▶ What is needed
Go through the entries below and work out how many lines include "heading". Answer with the number only.

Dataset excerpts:
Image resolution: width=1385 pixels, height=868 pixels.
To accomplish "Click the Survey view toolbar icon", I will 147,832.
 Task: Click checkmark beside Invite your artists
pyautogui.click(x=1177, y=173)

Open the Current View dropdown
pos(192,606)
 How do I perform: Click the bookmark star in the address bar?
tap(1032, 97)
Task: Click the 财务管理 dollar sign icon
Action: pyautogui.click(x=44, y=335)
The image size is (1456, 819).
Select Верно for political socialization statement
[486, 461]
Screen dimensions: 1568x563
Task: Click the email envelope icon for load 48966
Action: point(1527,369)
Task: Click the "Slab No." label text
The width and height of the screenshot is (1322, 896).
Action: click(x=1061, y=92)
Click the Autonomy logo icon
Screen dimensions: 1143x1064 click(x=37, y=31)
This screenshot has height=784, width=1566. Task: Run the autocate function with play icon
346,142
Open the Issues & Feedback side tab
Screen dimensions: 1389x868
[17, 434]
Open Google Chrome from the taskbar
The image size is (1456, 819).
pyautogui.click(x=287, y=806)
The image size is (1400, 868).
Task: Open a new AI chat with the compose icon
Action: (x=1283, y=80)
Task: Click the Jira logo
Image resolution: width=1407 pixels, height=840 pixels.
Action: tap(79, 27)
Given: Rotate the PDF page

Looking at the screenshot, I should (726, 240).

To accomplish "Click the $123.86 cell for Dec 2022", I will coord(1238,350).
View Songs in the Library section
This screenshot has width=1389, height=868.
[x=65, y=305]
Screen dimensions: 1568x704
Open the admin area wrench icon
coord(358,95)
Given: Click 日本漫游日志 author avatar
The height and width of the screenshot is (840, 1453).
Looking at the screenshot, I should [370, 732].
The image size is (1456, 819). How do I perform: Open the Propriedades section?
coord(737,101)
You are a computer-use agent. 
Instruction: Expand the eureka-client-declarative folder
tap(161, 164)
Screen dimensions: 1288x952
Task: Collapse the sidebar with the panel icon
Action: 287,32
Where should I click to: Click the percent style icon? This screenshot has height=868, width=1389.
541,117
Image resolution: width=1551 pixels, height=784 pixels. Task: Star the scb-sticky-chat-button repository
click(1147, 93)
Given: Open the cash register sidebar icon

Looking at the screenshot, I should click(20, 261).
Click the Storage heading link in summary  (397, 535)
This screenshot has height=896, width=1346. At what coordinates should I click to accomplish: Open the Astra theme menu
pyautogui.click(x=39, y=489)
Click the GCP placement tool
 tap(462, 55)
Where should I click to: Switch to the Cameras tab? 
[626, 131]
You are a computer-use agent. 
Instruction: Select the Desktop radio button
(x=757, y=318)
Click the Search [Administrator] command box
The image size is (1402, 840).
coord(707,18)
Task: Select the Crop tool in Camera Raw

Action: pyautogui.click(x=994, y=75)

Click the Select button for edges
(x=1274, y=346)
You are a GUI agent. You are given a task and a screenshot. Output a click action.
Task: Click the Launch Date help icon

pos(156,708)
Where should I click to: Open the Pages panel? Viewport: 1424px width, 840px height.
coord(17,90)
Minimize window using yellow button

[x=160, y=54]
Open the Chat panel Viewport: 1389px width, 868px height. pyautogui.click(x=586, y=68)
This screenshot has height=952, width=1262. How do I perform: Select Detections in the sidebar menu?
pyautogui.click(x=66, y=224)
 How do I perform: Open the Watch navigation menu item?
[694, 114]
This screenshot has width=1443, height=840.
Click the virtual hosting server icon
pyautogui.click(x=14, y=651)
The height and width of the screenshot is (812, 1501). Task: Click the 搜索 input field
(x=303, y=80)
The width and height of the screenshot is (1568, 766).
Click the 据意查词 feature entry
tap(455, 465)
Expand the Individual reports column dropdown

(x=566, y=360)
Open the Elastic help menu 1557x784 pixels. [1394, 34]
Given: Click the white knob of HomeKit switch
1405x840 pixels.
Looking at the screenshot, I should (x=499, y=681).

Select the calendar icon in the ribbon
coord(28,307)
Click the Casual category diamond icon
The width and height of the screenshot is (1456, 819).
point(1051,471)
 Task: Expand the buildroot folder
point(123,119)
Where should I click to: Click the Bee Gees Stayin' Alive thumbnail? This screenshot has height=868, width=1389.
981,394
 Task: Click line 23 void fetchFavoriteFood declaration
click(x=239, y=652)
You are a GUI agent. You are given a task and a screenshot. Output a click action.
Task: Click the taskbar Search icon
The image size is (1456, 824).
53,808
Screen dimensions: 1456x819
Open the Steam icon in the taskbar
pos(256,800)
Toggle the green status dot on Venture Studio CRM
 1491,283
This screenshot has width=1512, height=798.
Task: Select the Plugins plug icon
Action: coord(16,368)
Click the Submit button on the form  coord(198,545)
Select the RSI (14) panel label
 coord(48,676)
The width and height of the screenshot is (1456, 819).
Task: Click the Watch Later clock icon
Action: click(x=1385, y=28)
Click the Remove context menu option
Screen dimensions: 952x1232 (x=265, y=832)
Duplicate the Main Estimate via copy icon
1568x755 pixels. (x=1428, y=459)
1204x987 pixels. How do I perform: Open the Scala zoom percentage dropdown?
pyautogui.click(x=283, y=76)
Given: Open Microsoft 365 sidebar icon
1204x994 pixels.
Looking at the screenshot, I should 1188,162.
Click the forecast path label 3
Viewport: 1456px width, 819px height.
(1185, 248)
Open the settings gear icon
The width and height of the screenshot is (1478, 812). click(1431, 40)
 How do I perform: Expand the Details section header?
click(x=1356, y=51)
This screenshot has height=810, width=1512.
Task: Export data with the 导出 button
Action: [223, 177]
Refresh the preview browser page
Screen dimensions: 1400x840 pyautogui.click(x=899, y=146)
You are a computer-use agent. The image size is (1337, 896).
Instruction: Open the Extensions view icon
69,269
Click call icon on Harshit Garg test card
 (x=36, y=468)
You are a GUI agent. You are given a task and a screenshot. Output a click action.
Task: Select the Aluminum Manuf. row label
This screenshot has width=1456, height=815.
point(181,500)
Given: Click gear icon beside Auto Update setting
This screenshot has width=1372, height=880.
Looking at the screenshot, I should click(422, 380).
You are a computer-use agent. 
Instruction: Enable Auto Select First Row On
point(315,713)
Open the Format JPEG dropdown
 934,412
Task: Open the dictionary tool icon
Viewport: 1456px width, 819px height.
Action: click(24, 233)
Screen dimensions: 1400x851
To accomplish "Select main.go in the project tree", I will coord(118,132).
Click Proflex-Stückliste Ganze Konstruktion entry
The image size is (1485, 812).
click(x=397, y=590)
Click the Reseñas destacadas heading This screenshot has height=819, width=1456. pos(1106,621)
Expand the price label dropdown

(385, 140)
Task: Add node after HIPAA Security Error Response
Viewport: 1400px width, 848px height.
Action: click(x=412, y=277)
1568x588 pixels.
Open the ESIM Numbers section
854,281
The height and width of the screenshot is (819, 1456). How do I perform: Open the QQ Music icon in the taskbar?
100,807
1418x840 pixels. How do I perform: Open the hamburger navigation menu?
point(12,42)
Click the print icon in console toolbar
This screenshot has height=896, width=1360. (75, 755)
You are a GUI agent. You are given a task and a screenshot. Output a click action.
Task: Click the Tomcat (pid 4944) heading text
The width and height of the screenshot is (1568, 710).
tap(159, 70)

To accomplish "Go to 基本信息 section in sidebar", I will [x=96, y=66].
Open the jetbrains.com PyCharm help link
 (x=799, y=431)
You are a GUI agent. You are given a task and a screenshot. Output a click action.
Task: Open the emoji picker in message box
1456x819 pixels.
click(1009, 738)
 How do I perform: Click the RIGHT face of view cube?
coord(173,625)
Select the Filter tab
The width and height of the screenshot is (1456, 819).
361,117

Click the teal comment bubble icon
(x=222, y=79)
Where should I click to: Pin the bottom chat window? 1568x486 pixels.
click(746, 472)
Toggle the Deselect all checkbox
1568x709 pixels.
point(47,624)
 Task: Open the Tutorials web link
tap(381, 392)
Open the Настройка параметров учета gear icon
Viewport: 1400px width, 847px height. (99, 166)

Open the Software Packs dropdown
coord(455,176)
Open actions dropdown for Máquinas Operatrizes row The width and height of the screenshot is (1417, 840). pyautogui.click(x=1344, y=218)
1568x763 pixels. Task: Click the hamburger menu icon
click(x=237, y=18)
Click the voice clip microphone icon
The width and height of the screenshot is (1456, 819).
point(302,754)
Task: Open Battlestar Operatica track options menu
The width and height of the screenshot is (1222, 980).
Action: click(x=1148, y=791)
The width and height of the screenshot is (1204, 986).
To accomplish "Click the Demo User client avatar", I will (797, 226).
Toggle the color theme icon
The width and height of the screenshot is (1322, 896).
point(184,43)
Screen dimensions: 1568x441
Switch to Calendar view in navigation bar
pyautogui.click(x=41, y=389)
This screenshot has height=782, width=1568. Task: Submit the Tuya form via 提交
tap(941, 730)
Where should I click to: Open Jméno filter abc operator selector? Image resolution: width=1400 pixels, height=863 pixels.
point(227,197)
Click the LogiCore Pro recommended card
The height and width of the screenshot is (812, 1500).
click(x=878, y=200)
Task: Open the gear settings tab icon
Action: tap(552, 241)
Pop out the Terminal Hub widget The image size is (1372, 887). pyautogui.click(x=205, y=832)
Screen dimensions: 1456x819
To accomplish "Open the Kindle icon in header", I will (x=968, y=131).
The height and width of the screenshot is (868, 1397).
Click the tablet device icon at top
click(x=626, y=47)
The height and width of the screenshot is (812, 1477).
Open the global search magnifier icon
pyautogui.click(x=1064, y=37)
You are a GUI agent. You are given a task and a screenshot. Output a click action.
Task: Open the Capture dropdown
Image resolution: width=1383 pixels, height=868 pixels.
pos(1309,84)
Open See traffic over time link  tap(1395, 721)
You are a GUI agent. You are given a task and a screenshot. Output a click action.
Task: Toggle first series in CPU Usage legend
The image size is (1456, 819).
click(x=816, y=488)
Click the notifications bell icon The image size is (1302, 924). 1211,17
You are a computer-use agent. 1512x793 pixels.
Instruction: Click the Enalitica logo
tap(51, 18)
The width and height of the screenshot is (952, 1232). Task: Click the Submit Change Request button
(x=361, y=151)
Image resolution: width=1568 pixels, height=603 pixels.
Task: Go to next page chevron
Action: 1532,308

▶ Answer section
3